Как обычно, нет недостатка в идеологических обоснованиях права буржуазии Запада на применение силы. При этом «христианская цивилизация» объявляется невинной жертвой террора, Россия зачисляется в ее ряды, а целью становится сохранение нынешнего социального устройства даже ценой отказа от достижений этой самой цивилизации.

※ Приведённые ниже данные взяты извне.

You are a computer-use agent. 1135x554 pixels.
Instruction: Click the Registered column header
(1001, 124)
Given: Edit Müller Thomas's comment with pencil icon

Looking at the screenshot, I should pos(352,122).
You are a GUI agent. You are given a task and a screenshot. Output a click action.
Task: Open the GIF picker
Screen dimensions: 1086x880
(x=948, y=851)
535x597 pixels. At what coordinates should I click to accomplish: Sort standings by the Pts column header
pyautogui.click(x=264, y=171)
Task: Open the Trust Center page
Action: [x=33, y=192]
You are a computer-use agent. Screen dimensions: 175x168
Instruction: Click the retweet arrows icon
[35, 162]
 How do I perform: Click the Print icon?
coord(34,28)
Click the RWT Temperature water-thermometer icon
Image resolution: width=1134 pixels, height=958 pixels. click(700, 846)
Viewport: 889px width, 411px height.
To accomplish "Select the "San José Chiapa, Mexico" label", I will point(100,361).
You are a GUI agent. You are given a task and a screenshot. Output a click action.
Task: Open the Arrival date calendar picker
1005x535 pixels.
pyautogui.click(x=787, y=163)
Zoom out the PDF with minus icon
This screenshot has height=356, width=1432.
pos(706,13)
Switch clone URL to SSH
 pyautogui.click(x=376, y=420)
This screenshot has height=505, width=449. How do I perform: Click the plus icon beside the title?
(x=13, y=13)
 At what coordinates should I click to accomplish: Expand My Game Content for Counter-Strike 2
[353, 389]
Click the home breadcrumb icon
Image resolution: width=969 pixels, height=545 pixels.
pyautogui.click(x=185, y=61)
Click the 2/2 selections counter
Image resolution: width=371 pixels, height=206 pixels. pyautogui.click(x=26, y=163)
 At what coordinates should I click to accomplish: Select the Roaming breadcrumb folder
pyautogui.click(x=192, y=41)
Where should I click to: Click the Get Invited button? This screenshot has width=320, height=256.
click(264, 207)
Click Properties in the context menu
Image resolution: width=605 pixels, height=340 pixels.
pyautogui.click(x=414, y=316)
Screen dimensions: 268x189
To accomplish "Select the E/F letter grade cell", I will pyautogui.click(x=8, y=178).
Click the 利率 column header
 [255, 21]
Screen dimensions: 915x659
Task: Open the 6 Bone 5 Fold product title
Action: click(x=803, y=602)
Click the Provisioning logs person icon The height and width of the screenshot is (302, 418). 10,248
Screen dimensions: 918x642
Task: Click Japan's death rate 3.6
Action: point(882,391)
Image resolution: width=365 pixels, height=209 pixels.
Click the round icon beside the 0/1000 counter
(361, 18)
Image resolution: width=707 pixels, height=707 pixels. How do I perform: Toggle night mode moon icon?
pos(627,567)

Доктор экономических наук В. Л. Иноземцев: «Не может считаться недопустимым привнесение в более отсталые регионы – вместе с колонизацией их территорий – новых технологии и знаний, установление там формы правления, в большей мере, чем прежняя, обеспечивающей соблюдение прав человека, инициирование межкультурного диалога. Европейские империи успешно выполняли эту миссию… Экономические факторы… не являлись определяющим мотивом имперской экспансии… Сегодня, когда холодная война осталась в прошлом… прочный союз великих империй прошлого – Великобритании, России, Франции, Испании – и давно переживших свой колониальный статус (но не вполне изживших свою колониальную природу) Соединенных Штатов ради управления периферией (курсив мой. – Г. 3.) представляется нам насущно необходимым… В отношении тех регионов и стран, где царят хаос и насилие, имперские державы должны быть вполне определенными в своей политике. Если правительства этих стран могут быть низложены мирно, необходимо пользоваться этой возможностью. Если для их отстранения от власти необходимо прибегнуть к военной силе, не следует интересоваться мнением всех и каждого. Нужно восстановить понимание цивилизаторской миссии западного мира и следовать этой миссии. Нужно обратить миграционный поток вспять» и т. д. [220]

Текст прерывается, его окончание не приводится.